## What is being asked
Please copy out the MLPerf recommendation benchmark page below, word for word from start to finish.

## Document passage
** START **
Skip to content

Latest commit

 

History

History

pytorch

MLCommons (MLPerf) Inference Benchmarks for Recommendation Task

This is the reference implementation for MLCommons Inference benchmarks.

Please see the new docs site for an automated way to run this benchmark across different available implementations and do an end-to-end submission with or without docker.

Supported Models

TODO: Decide benchmark name

name framework acc. AUC dataset weights size prec. notes
dlrm_dcn (debugging) PyTorch N/A N/A Fake multihot criteo dataset generated with make_fake_criteo.sh N/A ~1GB fp32
dlrm_dcn (debugging) PyTorch 81.07% N/A Multihot Criteo Sample pytorch ~100GB fp32
dlrm_dcn (official) PyTorch N/A 80.31% Multihot Criteo pytorch ~100GB fp32

Disclaimer

This is a reference implementation of the benchmark that is not meant to be the fastest implementation possible. The official model is the largest model on the order of 100GB, while interface to other models is only provided to facilitate debugging.
** END **
## Collected data
** START **
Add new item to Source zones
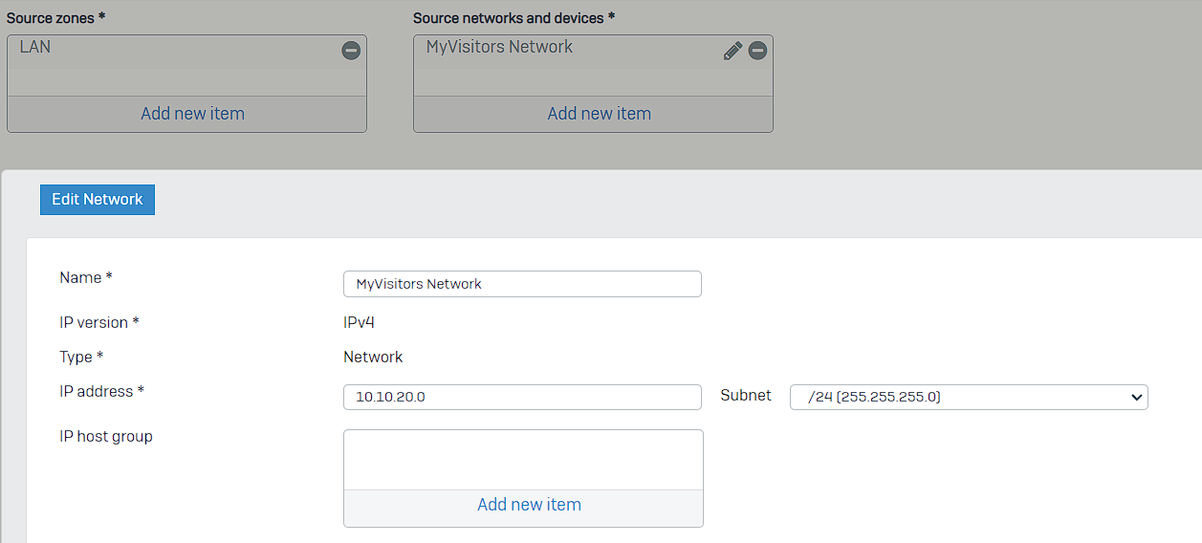The width and height of the screenshot is (1202, 543). click(x=192, y=114)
** END **
## Solved exercise
Skip to content

Latest commit

 

History

History

pytorch

MLCommons (MLPerf) Inference Benchmarks for Recommendation Task

This is the reference implementation for MLCommons Inference benchmarks.

Please see the new docs site for an automated way to run this benchmark across different available implementations and do an end-to-end submission with or without docker.

Supported Models

TODO: Decide benchmark name

name framework acc. AUC dataset weights size prec. notes
dlrm_dcn (debugging) PyTorch N/A N/A Fake multihot criteo dataset generated with make_fake_criteo.sh N/A ~1GB fp32
dlrm_dcn (debugging) PyTorch 81.07% N/A Multihot Criteo Sample pytorch ~100GB fp32
dlrm_dcn (official) PyTorch N/A 80.31% Multihot Criteo pytorch ~100GB fp32

Disclaimer

This is a reference implementation of the benchmark that is not meant to be the fastest implementation possible. The official model is the largest model on the order of 100GB, while interface to other models is only provided to facilitate debugging.